De in hoger beroep overgelegde verklaring van GZ-psycholoog drs. A. Kurt leidt niet tot een ander oordeel. Kurt heeft aangegeven dat bij appellante sprake is van verstandelijke beperkingen. Zij kan redelijk goed functioneren wanneer zij een eenduidige, routinematige en concrete taak, in een niet-opgejaagd tempo kan uitvoeren. Uit deze verklaring volgt niet dat de beperkingen, die in de FML van 31 augustus 2011 zijn opgenomen, onder meer ten aanzien van onvoorspelbare werksituaties (item 1.9.5), veelvuldige deadlines of productiepieken
(item 1.9.7), conflicthantering (item 2.8.1), samenwerking (item 2.9.1) en klantencontact (item 2.12.2), onvoldoende zijn.
4.4.
Uit de door appellante in hoger beroep ingebrachte informatie van haar huisarts M. Aydin en de MDL-arts dr.
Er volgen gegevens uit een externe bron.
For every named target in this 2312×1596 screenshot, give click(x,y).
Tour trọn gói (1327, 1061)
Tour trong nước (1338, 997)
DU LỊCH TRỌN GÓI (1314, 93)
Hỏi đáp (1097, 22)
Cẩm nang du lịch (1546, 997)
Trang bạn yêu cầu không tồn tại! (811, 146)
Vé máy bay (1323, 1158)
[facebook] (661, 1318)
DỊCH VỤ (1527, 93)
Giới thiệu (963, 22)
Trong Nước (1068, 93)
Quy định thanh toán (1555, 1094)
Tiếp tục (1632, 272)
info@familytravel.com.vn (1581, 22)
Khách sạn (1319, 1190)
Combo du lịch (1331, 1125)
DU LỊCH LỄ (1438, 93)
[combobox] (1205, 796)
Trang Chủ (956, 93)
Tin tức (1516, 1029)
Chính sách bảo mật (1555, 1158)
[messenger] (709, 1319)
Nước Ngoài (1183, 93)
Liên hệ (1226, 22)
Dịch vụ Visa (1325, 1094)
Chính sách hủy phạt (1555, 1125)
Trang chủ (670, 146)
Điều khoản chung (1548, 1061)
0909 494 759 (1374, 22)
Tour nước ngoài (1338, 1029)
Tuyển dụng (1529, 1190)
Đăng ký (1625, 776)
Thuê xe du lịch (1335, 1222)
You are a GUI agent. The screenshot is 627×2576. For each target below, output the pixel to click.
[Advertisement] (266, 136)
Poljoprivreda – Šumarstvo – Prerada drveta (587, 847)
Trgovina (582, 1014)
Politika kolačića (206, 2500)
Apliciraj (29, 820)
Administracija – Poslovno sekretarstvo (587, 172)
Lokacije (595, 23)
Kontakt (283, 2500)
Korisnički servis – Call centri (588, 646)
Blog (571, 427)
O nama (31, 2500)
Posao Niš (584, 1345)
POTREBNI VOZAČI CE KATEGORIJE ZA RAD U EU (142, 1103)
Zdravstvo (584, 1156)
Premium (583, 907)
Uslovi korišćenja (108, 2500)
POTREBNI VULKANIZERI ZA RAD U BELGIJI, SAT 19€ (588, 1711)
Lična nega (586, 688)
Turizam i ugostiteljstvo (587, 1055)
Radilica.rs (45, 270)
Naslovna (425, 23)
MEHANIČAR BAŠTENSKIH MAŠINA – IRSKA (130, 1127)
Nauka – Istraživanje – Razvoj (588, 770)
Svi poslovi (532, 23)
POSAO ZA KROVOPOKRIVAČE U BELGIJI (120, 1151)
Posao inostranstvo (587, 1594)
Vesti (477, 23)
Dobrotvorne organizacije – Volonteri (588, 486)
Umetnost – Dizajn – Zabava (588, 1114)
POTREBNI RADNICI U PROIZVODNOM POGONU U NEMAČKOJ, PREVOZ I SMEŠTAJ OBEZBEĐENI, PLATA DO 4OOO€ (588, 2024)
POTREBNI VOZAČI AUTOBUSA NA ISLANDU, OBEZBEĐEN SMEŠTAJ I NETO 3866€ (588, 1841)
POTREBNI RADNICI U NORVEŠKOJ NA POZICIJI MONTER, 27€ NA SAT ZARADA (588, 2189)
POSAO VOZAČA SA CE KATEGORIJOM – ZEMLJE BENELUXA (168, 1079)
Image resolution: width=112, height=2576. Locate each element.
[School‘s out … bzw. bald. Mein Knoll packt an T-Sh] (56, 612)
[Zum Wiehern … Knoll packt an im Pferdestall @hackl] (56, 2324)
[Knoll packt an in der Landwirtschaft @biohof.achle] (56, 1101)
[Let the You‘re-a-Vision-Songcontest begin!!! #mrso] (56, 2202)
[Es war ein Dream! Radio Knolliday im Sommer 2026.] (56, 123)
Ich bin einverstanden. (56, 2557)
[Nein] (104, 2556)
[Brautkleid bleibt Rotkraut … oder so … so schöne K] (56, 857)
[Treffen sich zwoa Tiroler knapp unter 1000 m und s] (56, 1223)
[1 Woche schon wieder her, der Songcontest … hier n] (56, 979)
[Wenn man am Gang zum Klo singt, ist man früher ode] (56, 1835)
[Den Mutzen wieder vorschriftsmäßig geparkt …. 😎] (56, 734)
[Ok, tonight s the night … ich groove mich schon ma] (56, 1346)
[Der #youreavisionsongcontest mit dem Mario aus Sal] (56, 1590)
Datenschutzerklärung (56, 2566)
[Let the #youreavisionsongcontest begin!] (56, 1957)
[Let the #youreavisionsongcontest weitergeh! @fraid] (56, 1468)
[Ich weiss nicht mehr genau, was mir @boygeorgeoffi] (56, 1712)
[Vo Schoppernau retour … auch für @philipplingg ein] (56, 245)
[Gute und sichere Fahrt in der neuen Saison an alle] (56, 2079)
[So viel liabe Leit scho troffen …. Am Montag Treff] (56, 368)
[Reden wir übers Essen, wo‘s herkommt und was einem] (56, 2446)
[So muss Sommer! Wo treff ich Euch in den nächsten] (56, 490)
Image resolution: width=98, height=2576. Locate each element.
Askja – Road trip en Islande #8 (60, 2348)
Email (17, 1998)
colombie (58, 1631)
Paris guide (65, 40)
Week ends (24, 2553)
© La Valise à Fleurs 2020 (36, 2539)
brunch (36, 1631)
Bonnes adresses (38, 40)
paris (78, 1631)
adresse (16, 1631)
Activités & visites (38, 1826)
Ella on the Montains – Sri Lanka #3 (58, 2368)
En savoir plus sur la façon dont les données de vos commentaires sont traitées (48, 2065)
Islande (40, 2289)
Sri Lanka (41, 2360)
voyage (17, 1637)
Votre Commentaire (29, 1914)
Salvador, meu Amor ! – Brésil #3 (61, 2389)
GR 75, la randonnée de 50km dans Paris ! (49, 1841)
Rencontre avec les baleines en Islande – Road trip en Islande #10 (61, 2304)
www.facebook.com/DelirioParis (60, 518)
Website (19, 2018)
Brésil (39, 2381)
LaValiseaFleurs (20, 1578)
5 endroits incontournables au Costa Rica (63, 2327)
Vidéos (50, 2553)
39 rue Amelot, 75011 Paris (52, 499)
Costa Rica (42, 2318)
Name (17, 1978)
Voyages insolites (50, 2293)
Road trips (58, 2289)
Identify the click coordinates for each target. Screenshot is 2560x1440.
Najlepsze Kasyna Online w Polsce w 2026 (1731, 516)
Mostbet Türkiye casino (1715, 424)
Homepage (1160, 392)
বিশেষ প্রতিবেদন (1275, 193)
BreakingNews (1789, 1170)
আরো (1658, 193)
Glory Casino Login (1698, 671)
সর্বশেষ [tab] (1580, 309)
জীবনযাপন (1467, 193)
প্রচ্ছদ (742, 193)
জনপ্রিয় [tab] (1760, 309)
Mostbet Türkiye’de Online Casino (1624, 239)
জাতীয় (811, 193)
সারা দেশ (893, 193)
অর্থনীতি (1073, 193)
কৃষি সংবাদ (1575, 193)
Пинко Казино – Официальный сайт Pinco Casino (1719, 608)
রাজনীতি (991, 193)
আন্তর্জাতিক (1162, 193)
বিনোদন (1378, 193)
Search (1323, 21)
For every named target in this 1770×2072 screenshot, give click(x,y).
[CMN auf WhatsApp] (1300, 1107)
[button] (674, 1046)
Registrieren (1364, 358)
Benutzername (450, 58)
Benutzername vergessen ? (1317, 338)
R.J.L. Stuyt kan evenmin worden afgeleid dat appellante op 4 juli 2011 meer beperkt was dan door het Uwv is aangenomen.
4.5.
Ten aanzien van de arbeidskundige kant van de schatting wordt volstaan met te verwijzen naar de overwegingen in de aangevallen uitspraak waarin de rechtbank heeft geoordeeld dat de functies in medisch opzicht geschikt zijn voor appellante.
4.6.
De overwegingen 4.1 tot en met 4.5 leiden tot de slotsom dat het hoger beroep niet slaagt. De aangevallen uitspraak dient te worden bevestigd.
5.
Voor een proceskostenveroordeling bestaat geen aanleiding.

BESLISSING

De Centrale Raad van Beroep bevestigt de aangevallen uitspraak.
Deze uitspraak is gedaan door H.G. Rottier, in tegenwoordigheid van S. Aaliouli als griffier. De beslissing is uitgesproken in het openbaar op 13 november 2013.